### Page excerpt:
_ _ _ _ _

Rhs growing guide tomatoes

2 min read

Guy Barter shares his expert advice on growing this extremely popular and versatile crop

The tomato (Lycopersicon esculentum) is the most widely grown vegetable in the world, mostly for canning rather than for fresh use. In warmer countries they are an outdoor crop, whereas in countries such as the U.K. they are commercially grown in large glasshouses.

As well as red and round tomatoes there are yellow, orange, purple, green, stripy coloured fruits in many shapes and sizes; cherry, currant, pear/teardrop, oblong, plum and beefsteak for example, which all have their followers and are equally easy to grow and in their own way delicious to a greater or lesser extent according to taste.

How to grow

Sow the seeds in seed or multi-purpose compost in either seed trays or small pots in late winter for greenhouse crops or early spring for outdoor crops.

Fill the pot almost to the top, tap the peat-free seed compost level, place the seeds on the surface about 7mm apart, label and then cover with a thin layer of fine sieved compost or fine vermiculite. Place in a heated propagator. Tomatoes need at least 18ºC and ideally 22ºC.

_ _ _ _ _

### Information shown:

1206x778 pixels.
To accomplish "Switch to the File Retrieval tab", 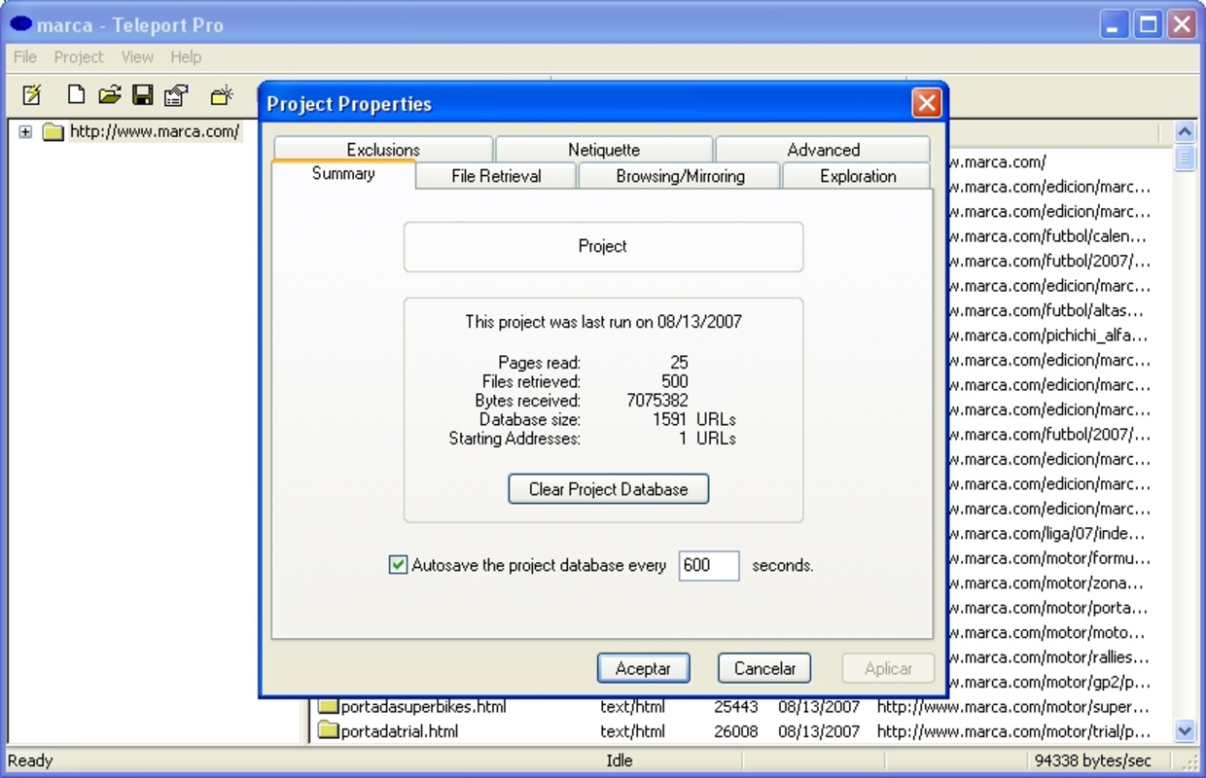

_ _ _ _ _

### Exercise goal:
Resume the tomato growing guide after its final sentence, carrying its sowing and cultivation advice forward in the same instructional style.

### Expected answer:
Set seedlings into 7-9cm pots filled with peat-free multi-purpose potting media once the two seed leaves have expanded and the plants can be handled. Biodegradable pots, such as coir or paper pots, are particularly good as plants won’t suffer root disturbance and there is no need to collect, wash and store plastic pots.

Keep the young plants in a bright frost-free place, even a sunny windowsill will do, while they grow and avoid letting their leaves touch if possible, to avoid ‘drawn’ weak plants.

Plant out when the roots of the tomatoes fill the pots, and the first flowers show yellow.

Greenhouse plants can be planted in their final position is borders, pots or growbags in April, but for outdoor crops wait until the risk of frost has passed, typically late May – mid June, Indeterminate (vine/cordon) tomatoes are supported on 1.5m stakes pushed firmly in the ground, or, in greenhouses, on 1.8m canes or strings.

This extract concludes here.